====== Extracted entries

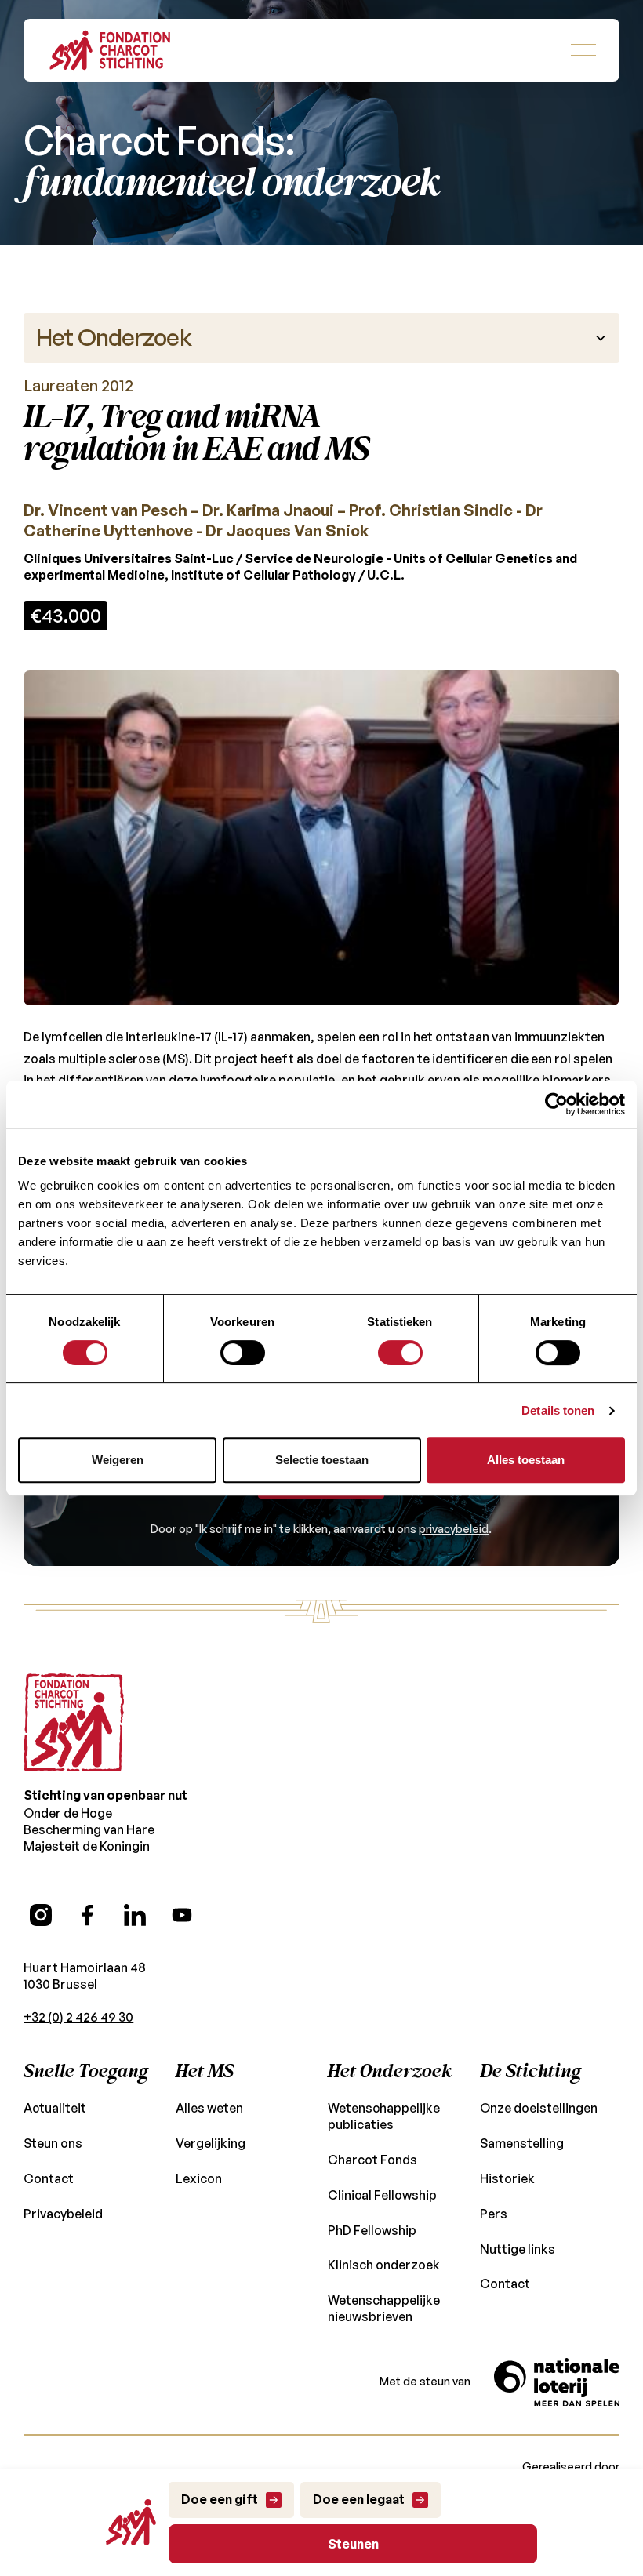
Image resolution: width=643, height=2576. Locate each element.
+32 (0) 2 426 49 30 (78, 2017)
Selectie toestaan (322, 1459)
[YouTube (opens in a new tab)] (182, 1915)
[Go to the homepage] (74, 1722)
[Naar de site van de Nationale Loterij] (556, 2382)
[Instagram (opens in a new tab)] (41, 1915)
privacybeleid (454, 1528)
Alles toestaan (526, 1459)
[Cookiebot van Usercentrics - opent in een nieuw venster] (556, 1104)
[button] (583, 50)
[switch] (242, 1352)
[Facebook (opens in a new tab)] (88, 1915)
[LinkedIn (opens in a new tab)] (135, 1915)
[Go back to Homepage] (110, 50)
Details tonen (557, 1410)
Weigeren (117, 1459)
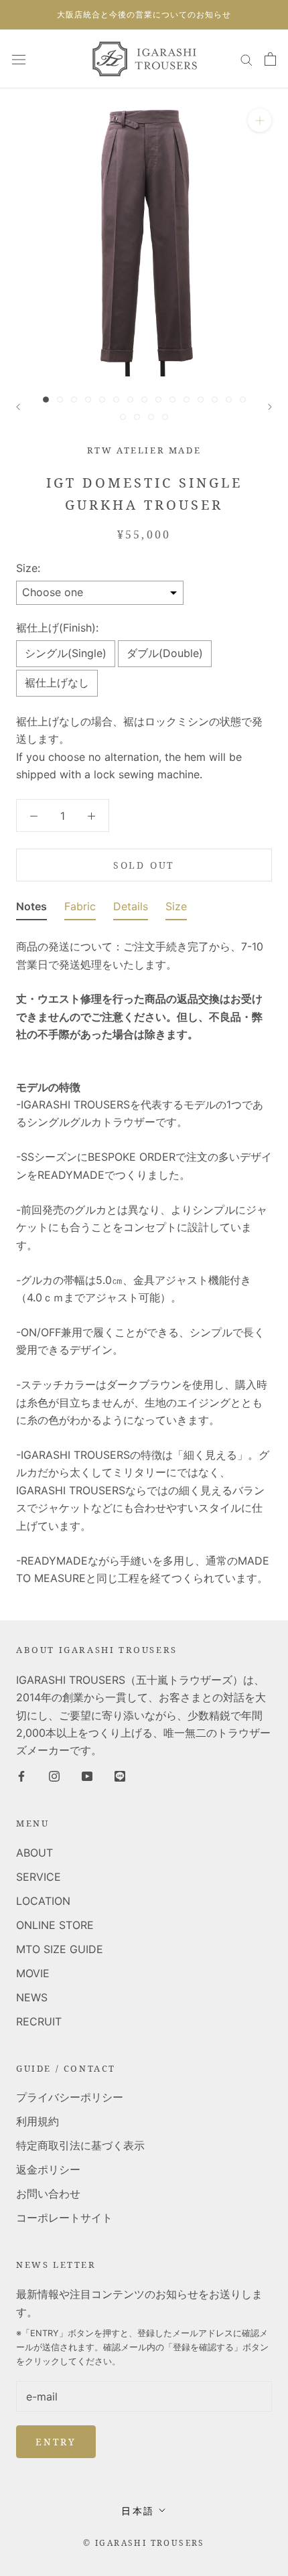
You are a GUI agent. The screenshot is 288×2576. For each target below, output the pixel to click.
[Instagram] (54, 1775)
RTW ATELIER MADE (144, 450)
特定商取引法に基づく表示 (80, 2145)
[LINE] (120, 1775)
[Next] (270, 407)
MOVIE (33, 1973)
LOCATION (43, 1901)
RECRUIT (39, 2021)
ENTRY (55, 2441)
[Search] (246, 59)
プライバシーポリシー (69, 2097)
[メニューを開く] (18, 58)
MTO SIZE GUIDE (59, 1949)
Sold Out (144, 865)
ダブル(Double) (165, 653)
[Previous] (18, 407)
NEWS (32, 1997)
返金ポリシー (48, 2169)
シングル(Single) (65, 653)
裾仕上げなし (57, 682)
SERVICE (38, 1876)
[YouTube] (87, 1775)
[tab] (31, 909)
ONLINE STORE (55, 1925)
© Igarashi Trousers (144, 2543)
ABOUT (34, 1852)
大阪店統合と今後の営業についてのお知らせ (143, 14)
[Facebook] (21, 1775)
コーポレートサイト (64, 2217)
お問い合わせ (48, 2193)
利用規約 (37, 2121)
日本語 (138, 2510)
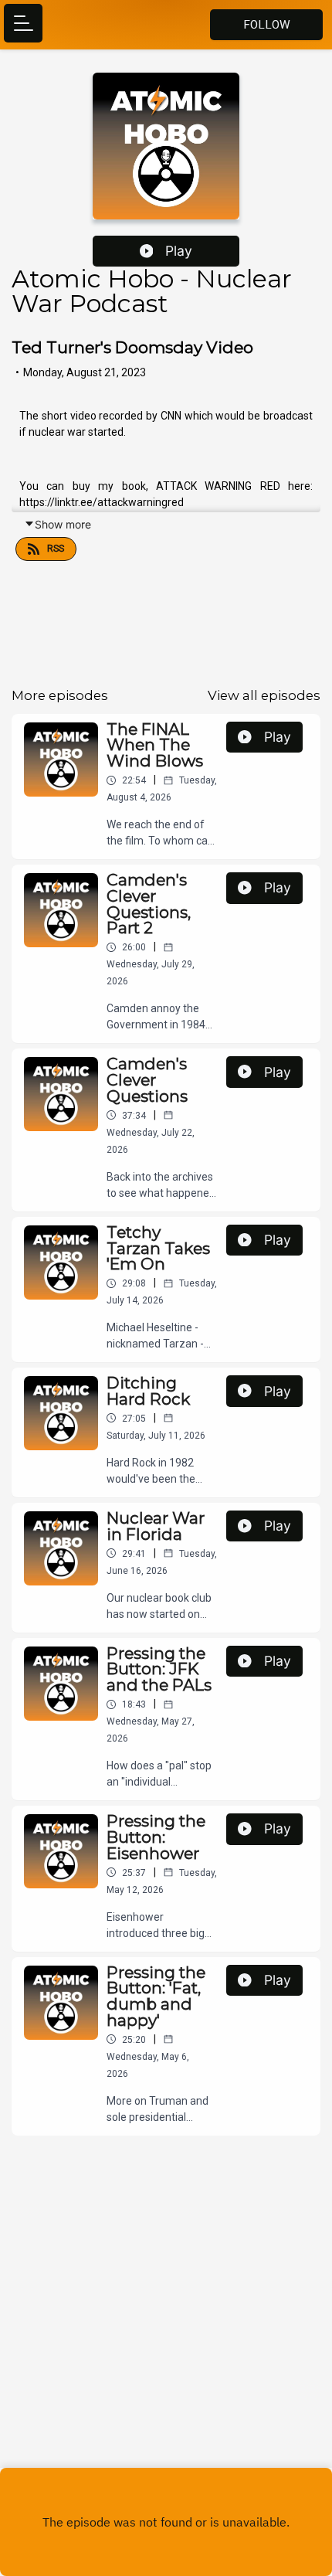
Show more (63, 524)
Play (178, 251)
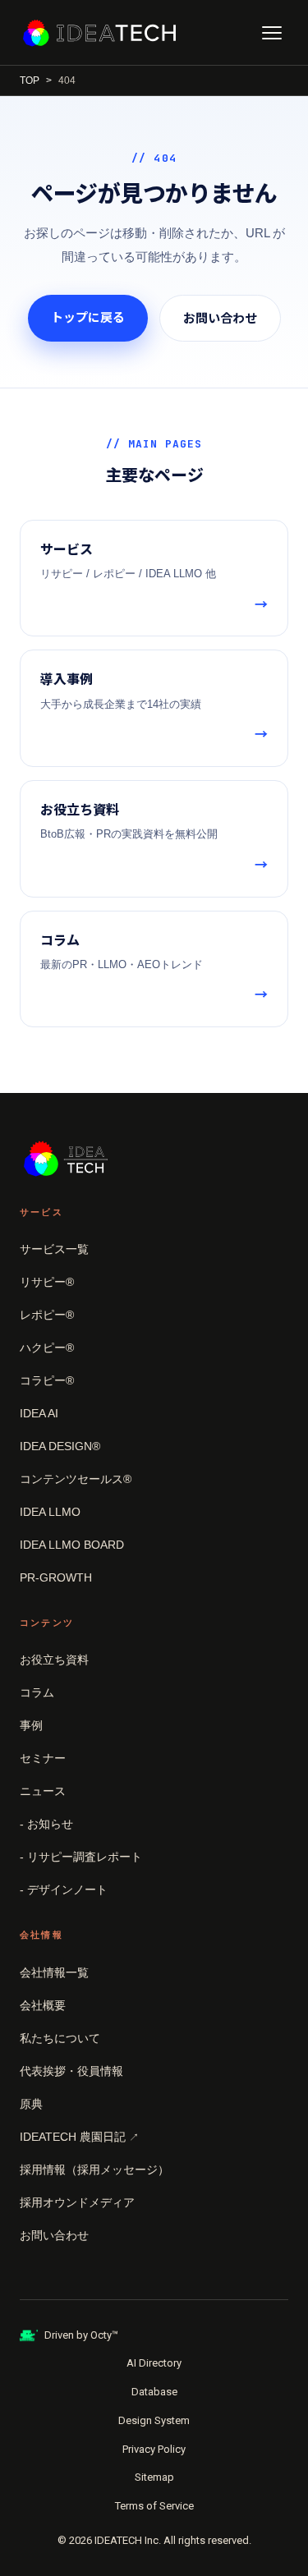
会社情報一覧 (54, 1972)
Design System (154, 2420)
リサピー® (47, 1281)
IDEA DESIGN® (60, 1446)
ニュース (43, 1791)
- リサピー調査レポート (81, 1856)
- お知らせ (46, 1823)
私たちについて (60, 2038)
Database (154, 2391)
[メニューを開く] (271, 32)
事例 (31, 1725)
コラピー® (47, 1380)
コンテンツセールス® (75, 1478)
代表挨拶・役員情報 (71, 2071)
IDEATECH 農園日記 (79, 2136)
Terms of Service (154, 2506)
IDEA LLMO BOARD (72, 1544)
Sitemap (154, 2477)
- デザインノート (64, 1889)
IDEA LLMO (50, 1511)
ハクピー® (47, 1347)
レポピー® (47, 1314)
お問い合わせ (220, 318)
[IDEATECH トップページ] (99, 33)
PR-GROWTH (56, 1577)
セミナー (43, 1758)
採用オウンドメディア (77, 2202)
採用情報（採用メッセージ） (94, 2169)
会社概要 (43, 2005)
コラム (37, 1692)
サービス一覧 (54, 1249)
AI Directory (154, 2363)
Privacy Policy (154, 2449)
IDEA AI (39, 1413)
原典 (31, 2103)
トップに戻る (88, 317)
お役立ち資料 (54, 1659)
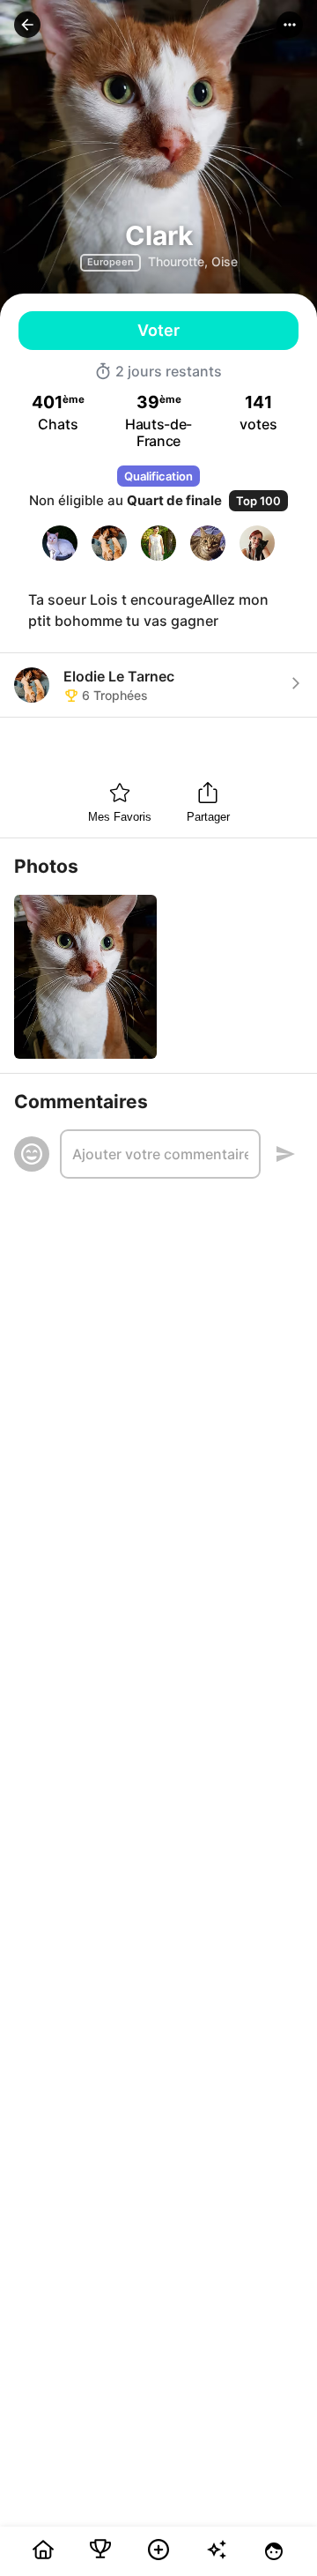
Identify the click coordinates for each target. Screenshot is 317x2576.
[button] (27, 24)
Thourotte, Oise (193, 261)
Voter (158, 330)
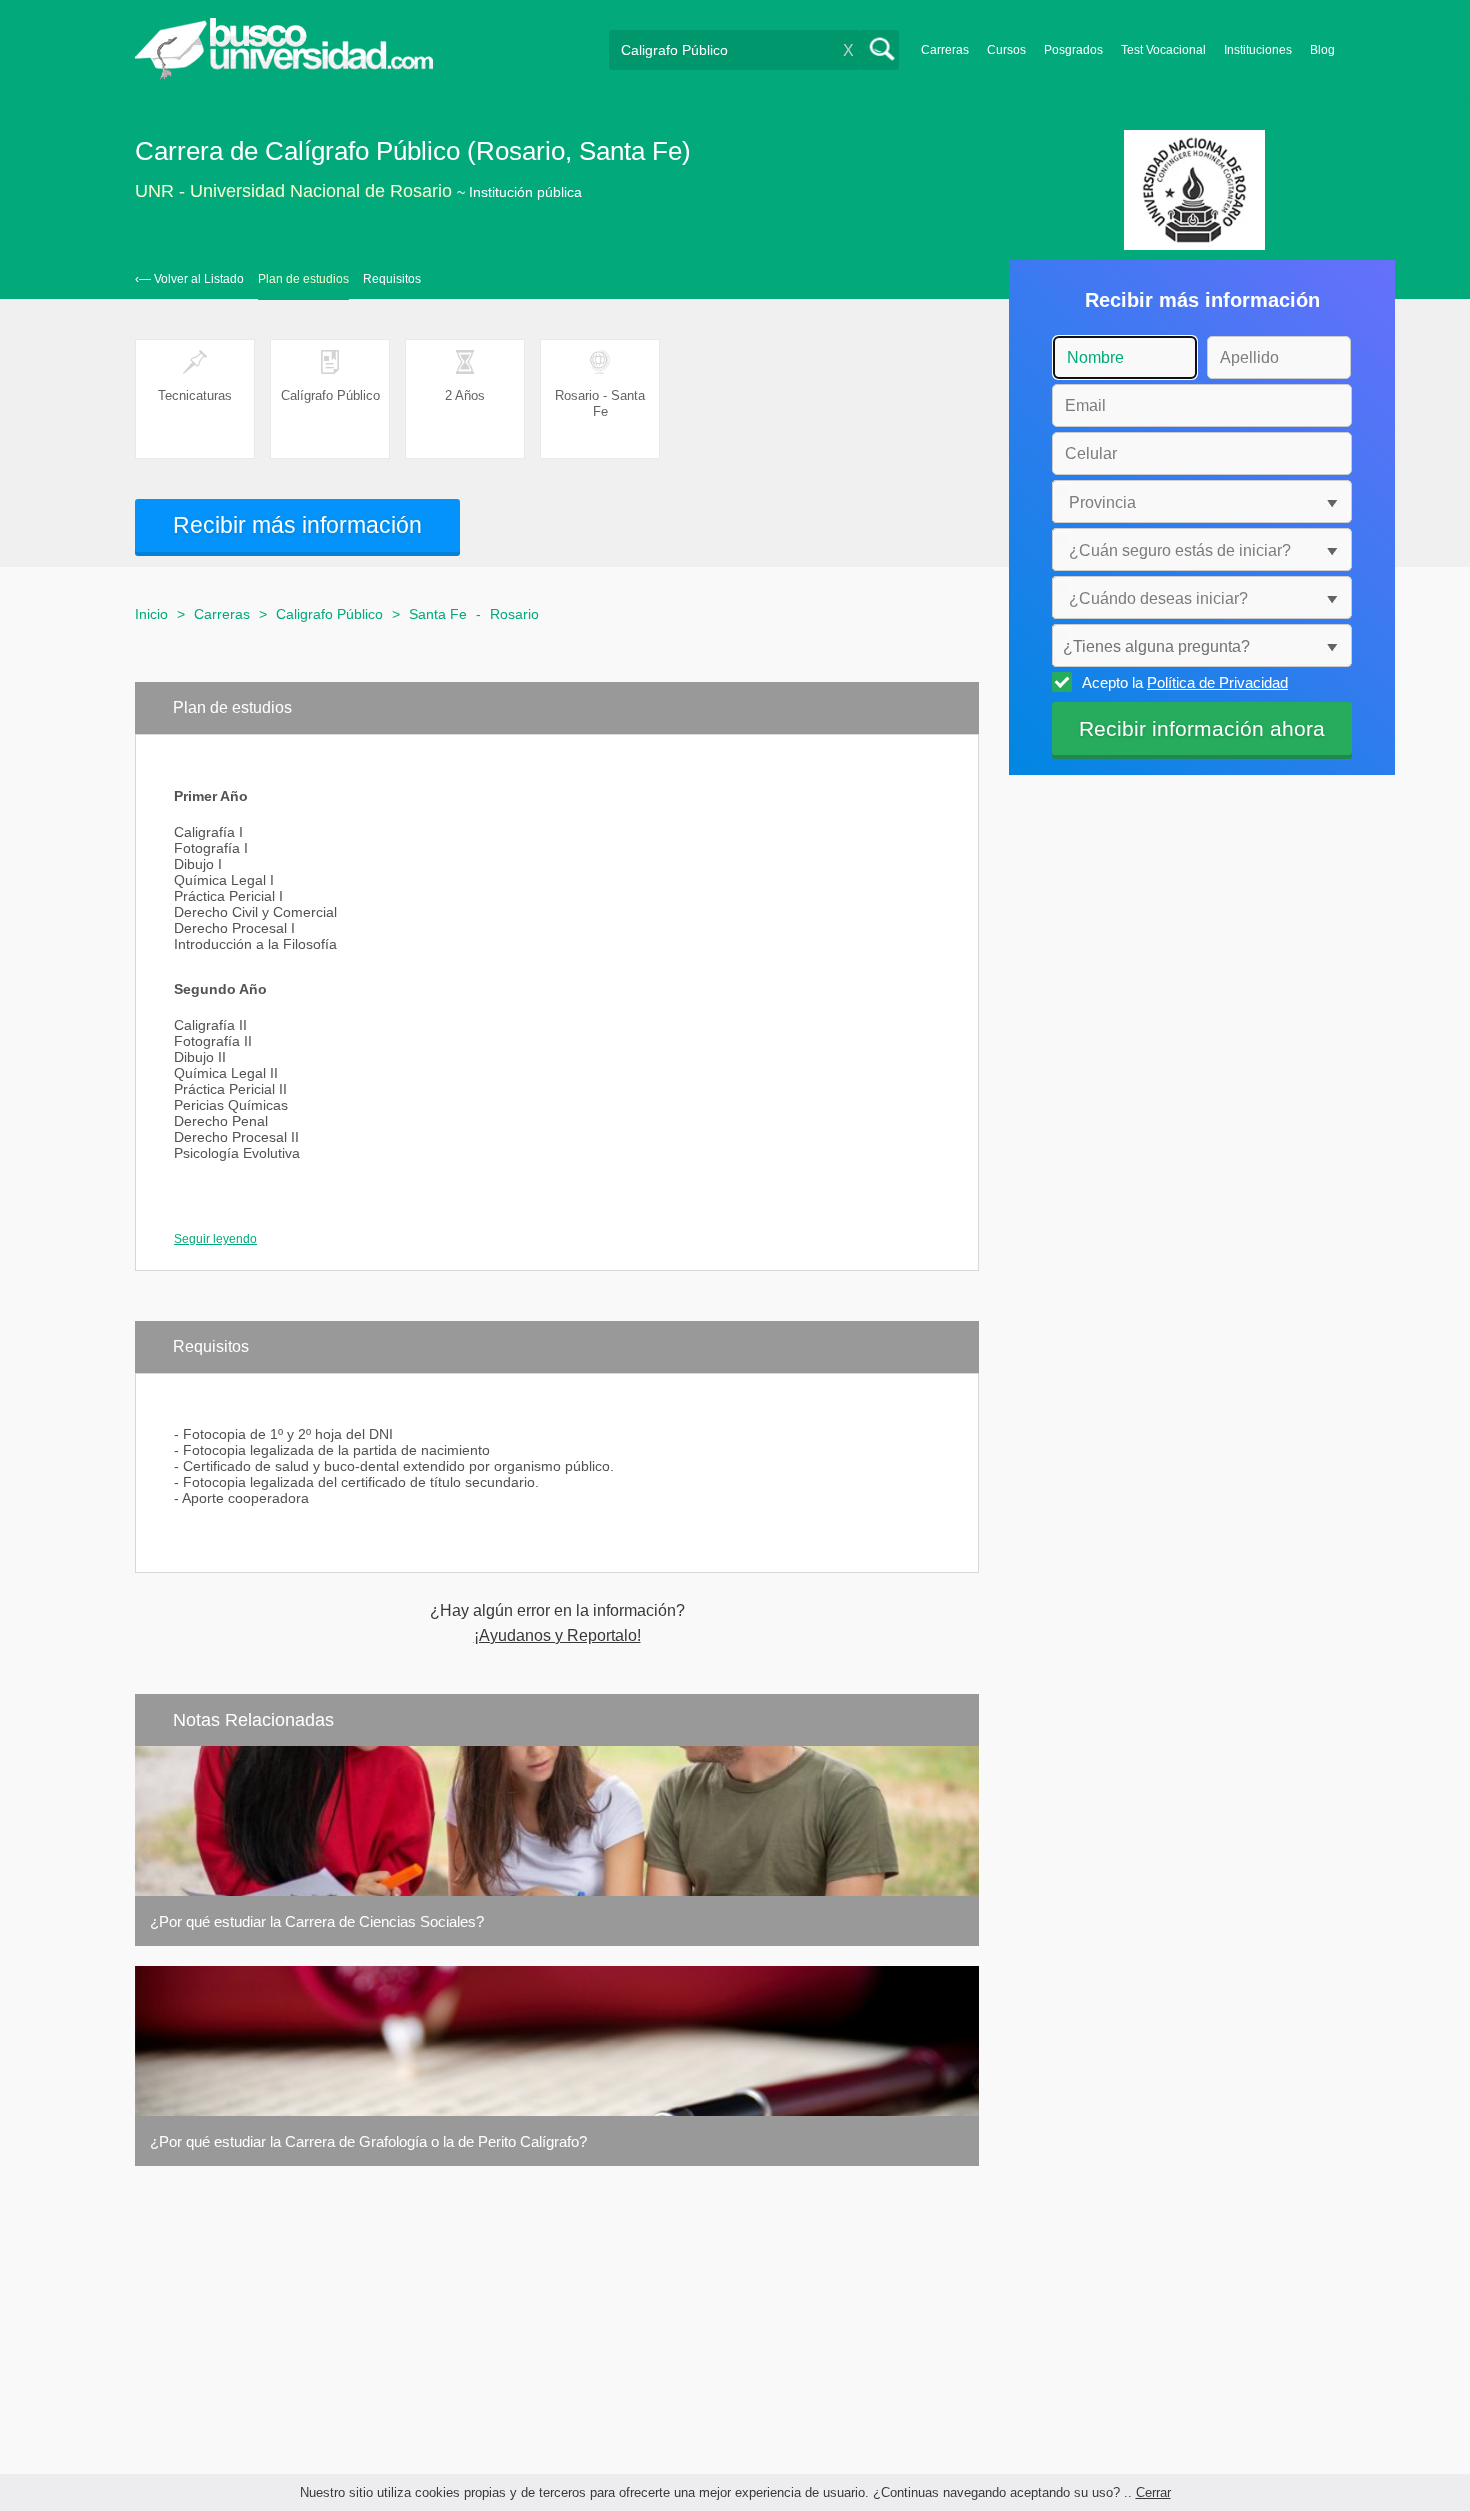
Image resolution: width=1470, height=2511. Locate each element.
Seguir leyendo (215, 1239)
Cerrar (1153, 2492)
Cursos (1006, 50)
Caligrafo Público (329, 614)
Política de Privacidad (1217, 682)
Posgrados (1073, 50)
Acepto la (1185, 682)
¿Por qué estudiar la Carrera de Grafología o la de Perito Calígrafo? (368, 2141)
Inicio (151, 614)
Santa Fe (438, 614)
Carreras (945, 50)
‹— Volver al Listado (189, 279)
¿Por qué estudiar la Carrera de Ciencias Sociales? (317, 1921)
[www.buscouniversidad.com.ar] (284, 75)
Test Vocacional (1163, 50)
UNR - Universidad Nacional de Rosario (293, 191)
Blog (1322, 50)
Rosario (514, 614)
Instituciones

============

• Exercise requirements: Although pictures appear among the records above, write out exactly only the lines from the one that has "シングル(Single) (65, 653)" through the one that has "Play (178, 251)", and leave the pictures out.

• Completed task:
シングル(Single) (65, 653)
裾仕上げなし (57, 682)
SERVICE (38, 1876)
[YouTube] (87, 1775)
[tab] (31, 909)
ONLINE STORE (55, 1925)
© Igarashi Trousers (144, 2543)
ABOUT (34, 1852)
大阪店統合と今後の営業についてのお知らせ (143, 14)
[Facebook] (21, 1775)
コーポレートサイト (64, 2217)
お問い合わせ (48, 2193)
利用規約 (37, 2121)
日本語 (138, 2510)
Show more (63, 524)
Play (178, 251)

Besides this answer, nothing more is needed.